We Ditched Terraform 1.10 for CloudFormation: Reducing IaC Complexity for Our Small AWS Team

We’re a 4-person engineering team managing 32 AWS resources across dev, staging, and production environments for a B2B SaaS product. For 18 months, we relied on Terraform 1.10 to manage our infrastructure as code (IaC). But by Q3 2024, the overhead of maintaining Terraform outweighed its benefits for our use case. Here’s why we switched to AWS CloudFormation, how we migrated, and the results.

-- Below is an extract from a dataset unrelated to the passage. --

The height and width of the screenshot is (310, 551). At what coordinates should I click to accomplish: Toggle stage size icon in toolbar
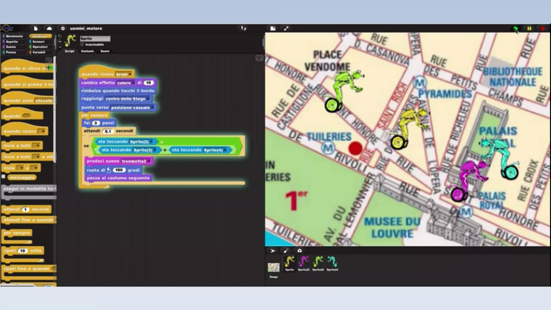273,28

Our Terraform 1.10 Pain Points

Terraform is an industry-standard IaC tool, but for our small, AWS-only team, it introduced unnecessary complexity:

• State file management headaches: We corrupted our S3-backed state file twice in 6 months, leading to hours of manual reconciliation. Terraform 1.10’s state locking occasionally failed, causing concurrent apply errors.
• Versioning and compatibility issues: Upgrading from Terraform 1.9 to 1.10 broke 3 of our custom modules due to HCL syntax changes. We spent 12+ hours fixing compatibility issues, time we could have spent on product work.
• Steep learning curve for new hires: Our last junior engineer took 6 days to get up to speed on our Terraform module structure, state file workflows, and provider version constraints.
• Unused multi-cloud capability: We have no plans to leave AWS. Paying for (and maintaining) multi-cloud tooling made no sense for our use case.

Why CloudFormation?

We evaluated Pulumi and AWS CDK before settling on CloudFormation. As an AWS-native tool, it solved our biggest pain points out of the box:

• No external state files: CloudFormation tracks resource state via stack metadata, eliminating the risk of state file corruption. We use S3 to store template artifacts, but stack state is managed entirely by AWS.
• Built-in drift detection: CloudFormation’s native drift detection lets us see resource changes in one click via the AWS Console, no third-party tools required.
• Zero additional cost: CloudFormation has no subscription fees, unlike Terraform Cloud which we were paying $300/month for team seats.
• Tight IAM integration: We use existing IAM roles to manage CloudFormation permissions, no need to manage separate service accounts for Terraform.

Our Migration Process

We migrated 32 resources over 3 weeks with zero downtime, following these steps:

1. Audit and map resources: We listed all Terraform-managed resources and mapped them to CloudFormation resource types (e.g., aws_s3_bucket → AWS::S3::Bucket).
2. Start with low-risk resources: We first migrated static S3 buckets, IAM roles, and CloudWatch log groups, validating each stack before moving to critical resources.
3. Use CloudFormation import: For existing resources, we used CloudFormation’s resource import feature to bring live resources under stack management without recreating them.
4. Test and validate: We ran drift checks on each migrated stack to ensure no unintended changes, and ran load tests on our production RDS instance after migrating it to CloudFormation.

Results After 3 Months

The switch to CloudFormation delivered measurable improvements for our team:

• 60% reduction in time spent on IaC maintenance (from 10 hours/week to 4 hours/week)
• New hire onboarding time for IaC dropped from 6 days to 2 days
• Zero state file incidents since migration
• $3,600 annual savings from canceling our Terraform Cloud subscription
• Drift detection time dropped from 15 minutes (using terraform plan) to 2 minutes (via AWS Console)

Challenges We Faced

CloudFormation isn’t perfect. We had to adjust to:

• No native module registry: We use nested stacks to reuse common configurations, which requires more upfront setup than Terraform modules.
• Slower stack updates: CloudFormation stack updates take 2-3x longer than Terraform applies for large changes, though we’ve found this is offset by fewer errors.
• YAML quirks: CloudFormation YAML requires strict indentation and has limited built-in functions compared to HCL, but our team found YAML easier to read than HCL overall.

Final Verdict

For small, AWS-only teams, CloudFormation reduces IaC complexity without sacrificing core functionality. Terraform is still the best choice for multi-cloud environments or teams with complex custom module needs. But if you’re all-in on AWS and struggling with Terraform overhead, CloudFormation is a simpler, cheaper alternative that lets you focus on building products instead of managing IaC tooling.